# Text segment:
6 Replies Latest reply on Dec 11, 2014 7:05 AM by bwallis42

    Very slow node delete in 2.8.1

    bwallis42

      Hi, we have a system in production using Modeshape 2.8.1 that has a little bug in it. It is creating new node trees for incoming data but the code to delete them when it has finished with the data was accidentally omitted from the system.

       

      We now have some thousands of SNS nodes at the top level (schema attached, top level node is inf:document) and it is taking many minutes to insert a new document. We have a utility program to try to delete the nodes but each delete is taking 30 minutes! We cannot delete the unused nodes as fast as new ones are being created.

       

      What I don't understand is why it is taking so long for each delete. There are only about 5-10 child or grandchild nodes under each top level node but we do have 10000 - 15000 top level nodes.

       

      Any suggestions how I can clean up this mess would be most appreciated!

       

      The code we are using to do the deletes work on the top level node, we get a list of the node IDs and then loop through them to remove each one

       

       List<NodeDTO> unusedDocuments = searchUnusedDocuments(repoAddress, repoName, username, password, limit);
       session = getJcrRepository(repoAddress, repoName)
                   .login(new SimpleCredentials(username, password.toCharArray()));
                  
       for(NodeDTO unusedDocument : unusedDocuments)

# Records:
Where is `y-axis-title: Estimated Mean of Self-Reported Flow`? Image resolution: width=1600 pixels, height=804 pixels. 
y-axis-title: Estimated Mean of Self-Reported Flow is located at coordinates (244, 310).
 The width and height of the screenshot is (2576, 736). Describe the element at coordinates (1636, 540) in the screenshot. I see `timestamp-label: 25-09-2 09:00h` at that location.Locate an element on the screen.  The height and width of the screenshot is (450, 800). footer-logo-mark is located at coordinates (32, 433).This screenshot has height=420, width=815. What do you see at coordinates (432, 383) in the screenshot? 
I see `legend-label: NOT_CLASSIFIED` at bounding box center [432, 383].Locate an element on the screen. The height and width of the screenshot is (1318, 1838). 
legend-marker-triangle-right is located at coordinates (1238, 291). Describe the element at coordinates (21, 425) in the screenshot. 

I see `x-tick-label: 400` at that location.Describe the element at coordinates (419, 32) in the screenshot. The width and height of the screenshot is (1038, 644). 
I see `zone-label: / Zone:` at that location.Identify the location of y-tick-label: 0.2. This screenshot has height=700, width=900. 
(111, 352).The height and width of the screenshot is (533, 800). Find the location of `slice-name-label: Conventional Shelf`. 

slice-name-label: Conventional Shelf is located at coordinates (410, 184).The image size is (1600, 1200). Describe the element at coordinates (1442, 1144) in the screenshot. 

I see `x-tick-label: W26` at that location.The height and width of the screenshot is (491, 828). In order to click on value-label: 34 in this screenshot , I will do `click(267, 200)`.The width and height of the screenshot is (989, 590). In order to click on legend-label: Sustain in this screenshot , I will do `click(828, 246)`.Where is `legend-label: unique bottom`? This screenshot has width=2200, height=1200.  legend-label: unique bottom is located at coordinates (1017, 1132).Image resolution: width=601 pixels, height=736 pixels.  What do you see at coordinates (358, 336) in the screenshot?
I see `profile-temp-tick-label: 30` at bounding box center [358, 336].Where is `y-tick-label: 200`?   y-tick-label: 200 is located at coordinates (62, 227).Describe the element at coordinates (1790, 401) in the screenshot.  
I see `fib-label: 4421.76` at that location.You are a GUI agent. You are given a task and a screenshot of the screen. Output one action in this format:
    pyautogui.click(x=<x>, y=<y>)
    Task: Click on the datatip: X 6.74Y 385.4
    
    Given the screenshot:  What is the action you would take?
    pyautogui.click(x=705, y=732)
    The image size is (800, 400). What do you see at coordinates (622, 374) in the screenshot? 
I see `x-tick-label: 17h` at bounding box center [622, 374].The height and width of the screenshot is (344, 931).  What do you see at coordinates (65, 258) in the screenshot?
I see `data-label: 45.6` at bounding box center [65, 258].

# Job 1:
In the Modeshape forum thread, how long does each node delete take with the utility program?
# Job 2:
In the Modeshape forum thread, list every argument passed to searchUnusedDocuments in the code.
# Job 3:
From the Modeshape forum thread, quote everything from "Very slow node" down to "are being created.".

# Task solution 1:
30 minutes

# Task solution 2:
repoAddress, repoName, username, password, limit

# Task solution 3:
Very slow node delete in 2.8.1

    bwallis42

      Hi, we have a system in production using Modeshape 2.8.1 that has a little bug in it. It is creating new node trees for incoming data but the code to delete them when it has finished with the data was accidentally omitted from the system.

       

      We now have some thousands of SNS nodes at the top level (schema attached, top level node is inf:document) and it is taking many minutes to insert a new document. We have a utility program to try to delete the nodes but each delete is taking 30 minutes! We cannot delete the unused nodes as fast as new ones are being created.